En contraste, el mármol en bruto muestra un comportamiento claramente expansivo. Hasta noviembre de 2025, las exportaciones se situaron en 22,17 millones de euros, frente a los 19,33 millones del mismo periodo de 2024, lo que representa un incremento cercano al 14,7%. Este crecimiento refleja un repunte de la demanda de bloque sin elaborar, especialmente en mercados que priorizan la transformación en destino y buscan asegurar suministro de materia prima, incluso a costa de reducir compras de producto acabado.

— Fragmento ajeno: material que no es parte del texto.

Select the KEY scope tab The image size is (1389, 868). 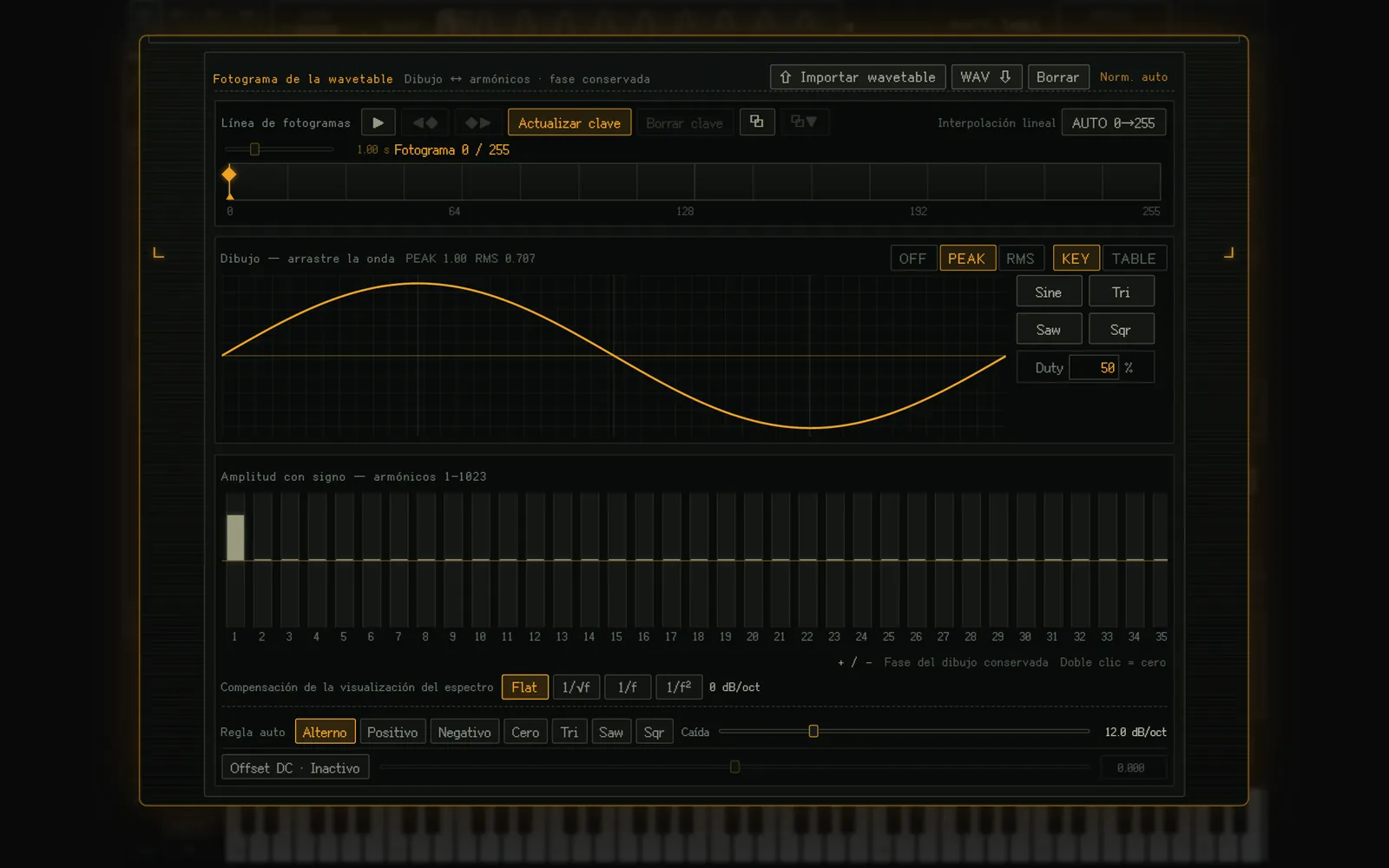(x=1076, y=259)
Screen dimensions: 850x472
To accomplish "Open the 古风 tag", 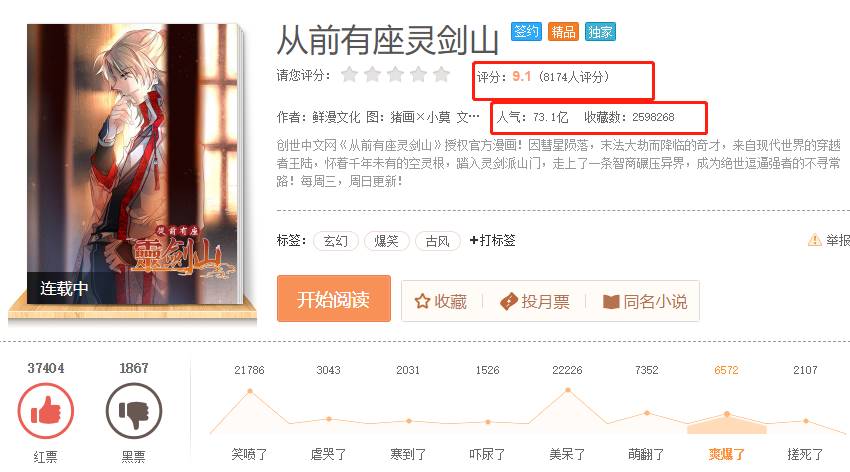I will 437,241.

El comportamiento agregado de ambos segmentos explica que el total de exportaciones de materiales pétreos de Alicante hasta noviembre de 2025 se haya situado en 98,08 millones de euros, ligeramente por encima del dato de hasta noviembre de 2024 (97,21 millones), aunque todavía por debajo del volumen alcanzado en ejercicios completos anteriores. Como referencia, el total de exportaciones de todos los materiales en el conjunto de 2024 cerró en 105,81 millones de euros, lo que pone de manifiesto que, a falta del último mes de 2025 -no estará disponible hasta finales de febrero de 2026-, el sector se mueve en niveles similares, pero con una composición distinta.
El análisis de los datos apunta a un cambio de equilibrio entre elaborado y bruto: mientras el primero pierde algo de peso en valor, el segundo gana protagonismo como motor de crecimiento. Esta evolución plantea retos estratégicos para el sector alicantino del mármol, que históricamente ha apostado por la transformación y el valor añadido, y que ahora se enfrenta al desafío de consolidar mercados de elaborado sin renunciar a las oportunidades coyunturales que ofrece el aumento de la demanda de bloque.